## Problem description
In the entries from the line with "Task: Open the Operario" to the line with "click(x=28, y=47)", switch "screenshot" to "screen capture" and change nothing else. Return only those lines, without the pictures.

## Recorded data
┌──
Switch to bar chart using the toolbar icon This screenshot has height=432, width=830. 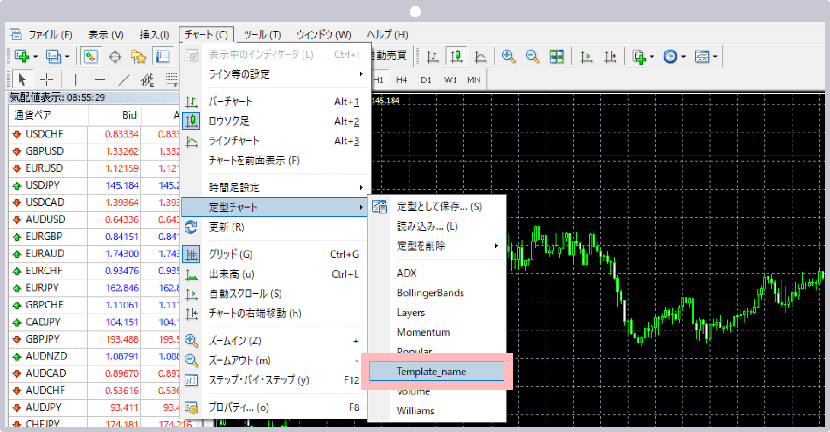432,56
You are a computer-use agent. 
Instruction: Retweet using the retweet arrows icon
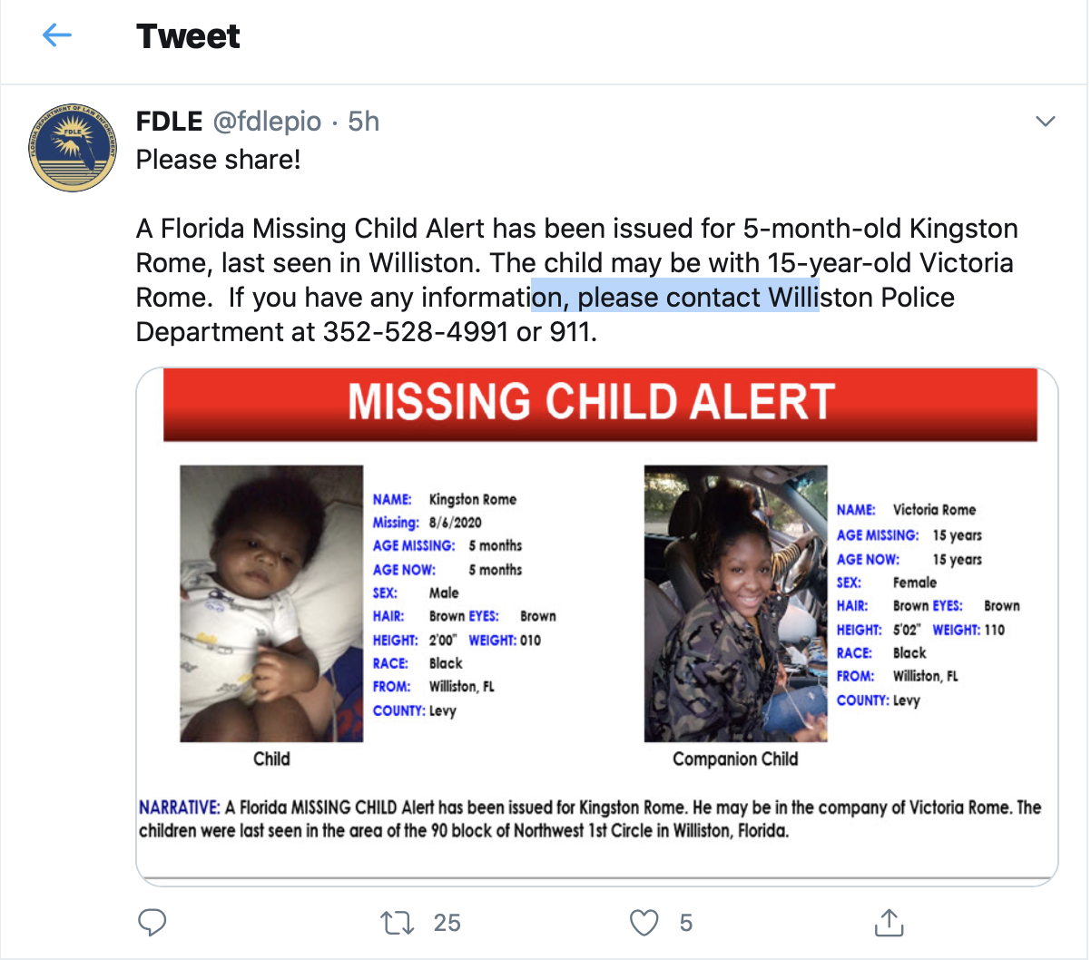point(398,923)
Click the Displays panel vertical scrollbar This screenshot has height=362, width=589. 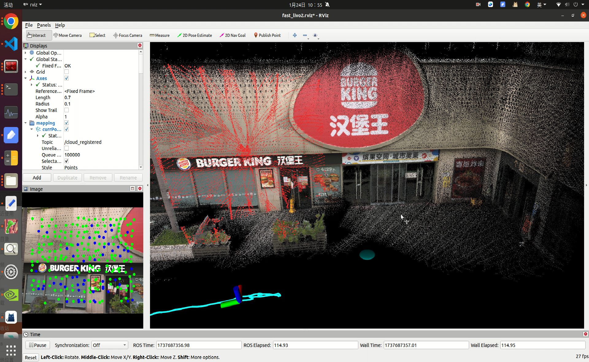point(141,64)
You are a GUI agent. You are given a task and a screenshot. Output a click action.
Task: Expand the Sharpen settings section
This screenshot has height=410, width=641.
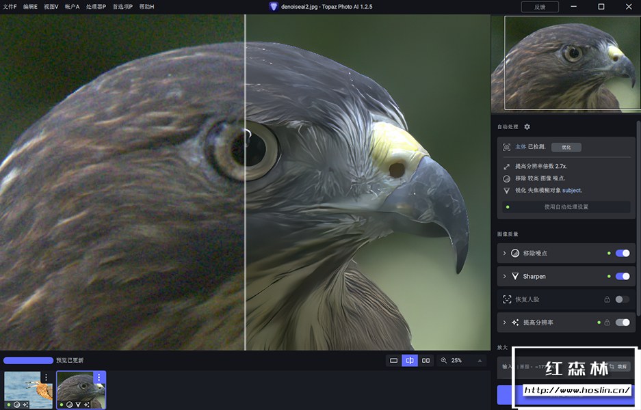tap(505, 276)
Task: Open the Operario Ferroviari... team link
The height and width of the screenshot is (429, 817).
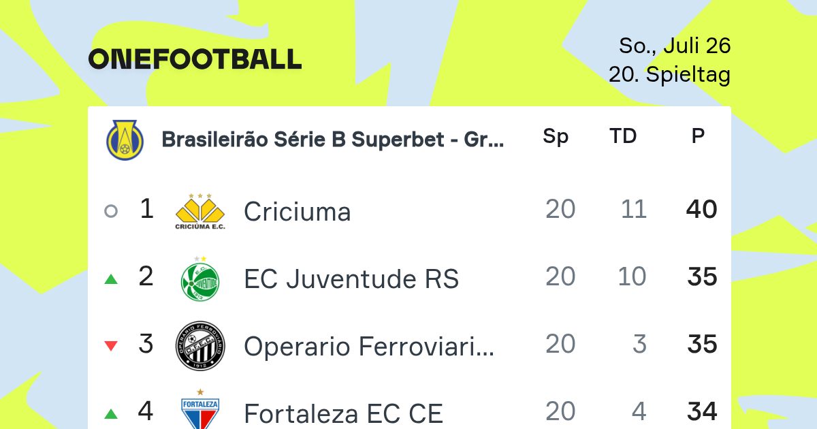Action: pos(369,347)
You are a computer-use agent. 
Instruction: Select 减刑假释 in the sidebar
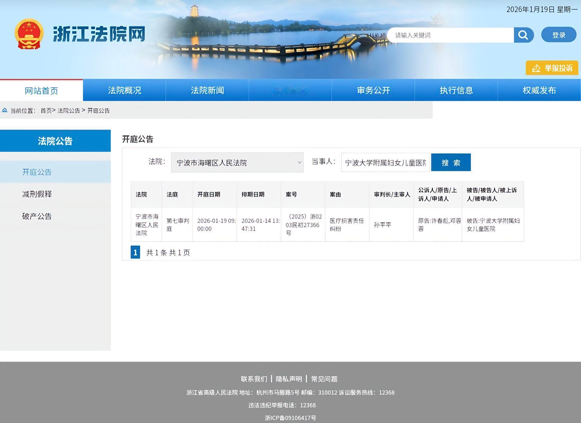click(37, 194)
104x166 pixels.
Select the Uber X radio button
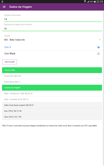click(x=99, y=47)
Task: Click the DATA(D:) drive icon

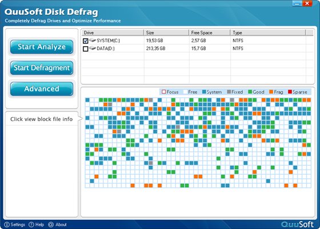Action: point(93,48)
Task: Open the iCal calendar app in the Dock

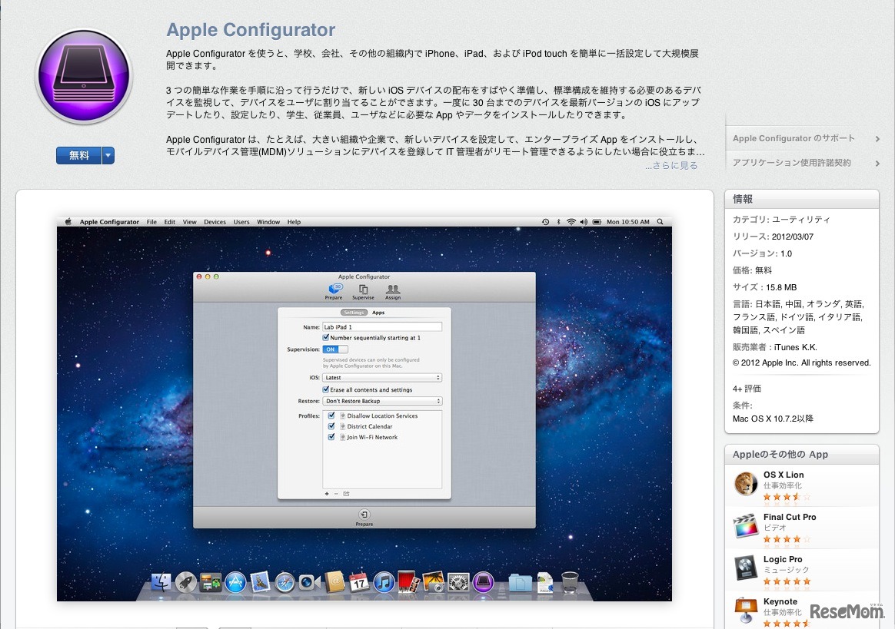Action: (x=360, y=582)
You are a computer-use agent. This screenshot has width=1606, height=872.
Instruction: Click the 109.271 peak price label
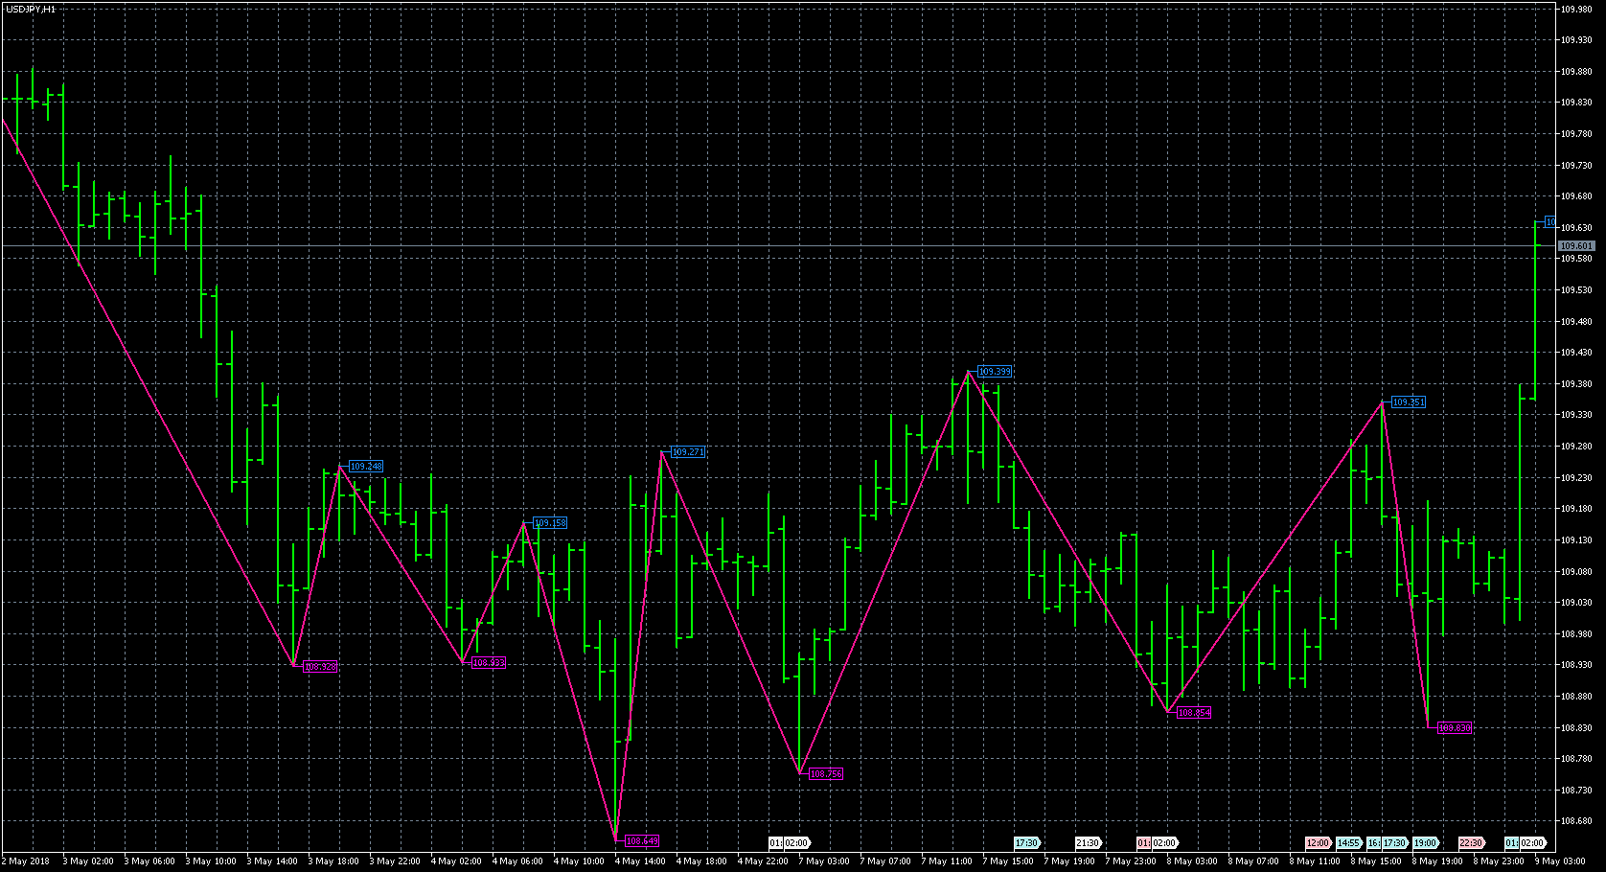point(688,452)
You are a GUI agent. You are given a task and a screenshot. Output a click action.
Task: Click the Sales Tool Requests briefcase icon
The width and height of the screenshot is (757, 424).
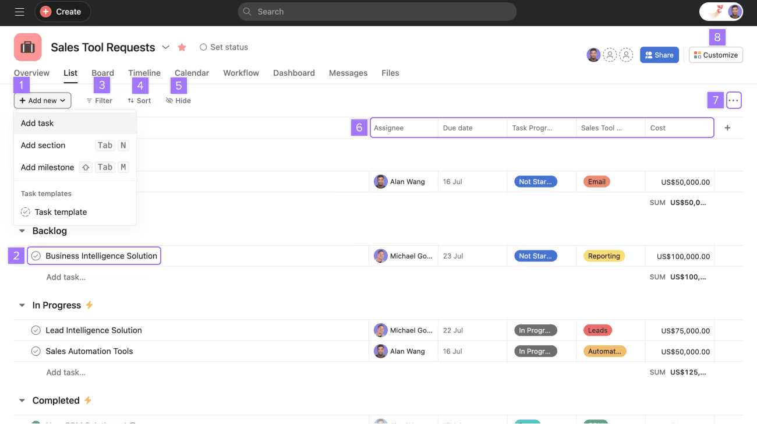click(x=28, y=47)
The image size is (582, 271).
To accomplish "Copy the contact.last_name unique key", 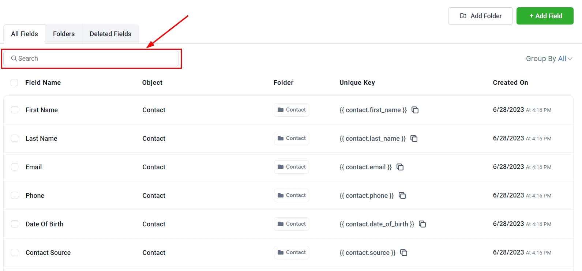I will [x=414, y=139].
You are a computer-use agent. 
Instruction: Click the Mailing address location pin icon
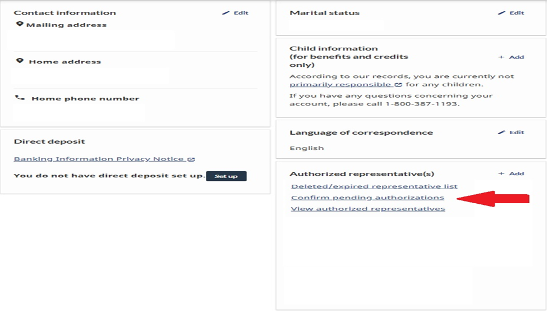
└──
## Result of the exercise
Task: Open the Operario Ferroviari... team link
The height and width of the screen capture is (429, 817).
Action: pos(369,347)
You are a computer-use agent. 
Instruction: Select 减刑假释 in the sidebar
click(37, 194)
104x166 pixels.
Select the Uber X radio button
click(x=99, y=47)
Task: Click the DATA(D:) drive icon

Action: point(93,48)
Task: Open the iCal calendar app in the Dock

Action: (x=360, y=582)
You are a computer-use agent. This screen capture has width=1606, height=872.
Instruction: Click the 109.271 peak price label
point(688,452)
You are a GUI agent. You are given a task and a screen capture. Output a click action.
Task: Click the Sales Tool Requests briefcase icon
The width and height of the screen capture is (757, 424).
click(x=28, y=47)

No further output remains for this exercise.